Law student, modern dancer marries passions, enjoys career
Students often believe life comes down to a choice: a stable career in a field you loath, or shunting security and following your passion. The former lets you buy insurance; the latter will (hopefully) fulfill you.
But the truth is, you can be completely in love with what you do, and have it serve you financially. It requires extra work, time and a willingness to give yourself to your career. It’s also worth it. Money matters, but you don’t need to use that money to buy happiness if you can go to work happy.
“What if you just had to go for it?” asked Kathy Dunn Hamrick.
Dunn Hamrick is the owner of Kathy Dunn Hamrick Dance Company, a modern dance company in its 16th year. She stands among numerous Austin examples of turning your passion to a viable career.
“When I’m working in the studio, that is where I feel I am my most complete self,” Dunn Hamrick said.
But funding her passion is a challenging process.
“I survived by writing grants,” Dunn Hamrick said.
The grants, she said, get consistently more competitive and less lucrative. She starts with nothing every year, then writes grants, teaches, seeks business sponsors and asks for private donations.
From high school, she took some of the money she’d saved for college and traveled to France to study under her teacher’s teacher, a Russian ballet instructor in Toulouse. When she returned, she got her bachelor’s degree in both Dance and French at University of Texas at Austin. She then switched to Florida State University for her master’s in Performance and Choreography.

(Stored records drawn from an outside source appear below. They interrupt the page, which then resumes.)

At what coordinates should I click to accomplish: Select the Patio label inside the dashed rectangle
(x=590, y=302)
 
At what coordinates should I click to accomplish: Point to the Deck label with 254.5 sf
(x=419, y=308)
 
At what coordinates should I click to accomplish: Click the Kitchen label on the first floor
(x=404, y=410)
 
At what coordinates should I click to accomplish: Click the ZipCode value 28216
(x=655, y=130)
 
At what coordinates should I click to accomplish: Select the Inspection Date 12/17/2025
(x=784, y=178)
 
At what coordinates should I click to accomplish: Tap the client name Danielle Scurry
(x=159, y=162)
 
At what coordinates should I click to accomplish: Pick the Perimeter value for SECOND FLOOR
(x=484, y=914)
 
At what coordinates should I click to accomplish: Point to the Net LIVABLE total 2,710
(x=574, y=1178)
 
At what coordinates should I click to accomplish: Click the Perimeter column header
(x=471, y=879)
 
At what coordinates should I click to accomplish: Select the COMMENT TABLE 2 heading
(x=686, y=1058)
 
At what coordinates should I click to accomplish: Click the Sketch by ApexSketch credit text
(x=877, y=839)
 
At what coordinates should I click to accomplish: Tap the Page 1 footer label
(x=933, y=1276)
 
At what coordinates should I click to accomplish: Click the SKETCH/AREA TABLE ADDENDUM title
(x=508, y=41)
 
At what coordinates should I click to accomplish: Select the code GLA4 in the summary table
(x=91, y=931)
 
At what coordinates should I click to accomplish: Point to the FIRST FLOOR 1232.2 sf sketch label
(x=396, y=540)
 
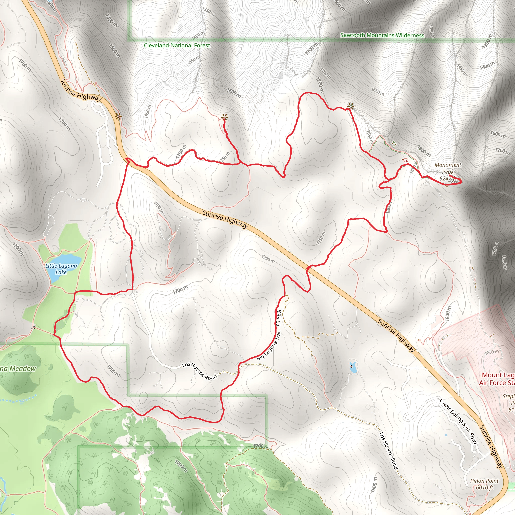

She founded her dance company in 1998. Since then, her choreography has constantly evolved as she refines what she wants to say.
“It’s where I do feel like the engines are just running on high. And I don’t want to stop. I resist the fact that I want to eat, or go to the bathroom, or run an errand,” Dunn Hamrick said.
Dunn Hamrick has figured out how to make her passion work in the real world. But many people never get that far. The life-or-death emphasis on a stable career begins in high school, and people often choose life.
A 2013 Gallup poll showed that from 2011-12, only 13 percent of workers worldwide felt engaged in their jobs. “Engaged,” meaning passionate, happy, fond of their employers, and willing to work hard.
More than 80 percent of the global workforce goes to work every day wishing they were elsewhere.
Majoring in what you love doesn’t have to mean sacrificing financial stability. Living out your passion might just require an effort you didn’t know you could make.
Juhi Tariq is a St. Edward’s alumna and current graduate student at the American University in D.C.
She’s working on both her Master’s in International Relations and Affairs, and her law degree.
Law students face a seeming 16,000 years of school, and the fact that they likely won’t earn an income to justify the expense.
Additionally, lawyers are weighed down by stigmas – immoral, cold and inhuman, among others.
She’s doing it anyway. What’s her reasoning?
“I wanted to be a lawyer,” Tariq said.
Her interest in law school solidified during her legal ethics course at St. Edward’s.
“I loved examining the court’s reasoning and how it came to a particular decision,” Tariq said.
According to Tariq, American University is exactly where she wants to be.
“I’m happy. There are little moments here and there that reaffirm my decision, that remind me that I’ve been able to accomplish things that I wouldn’t otherwise have been able to,” Tariq said.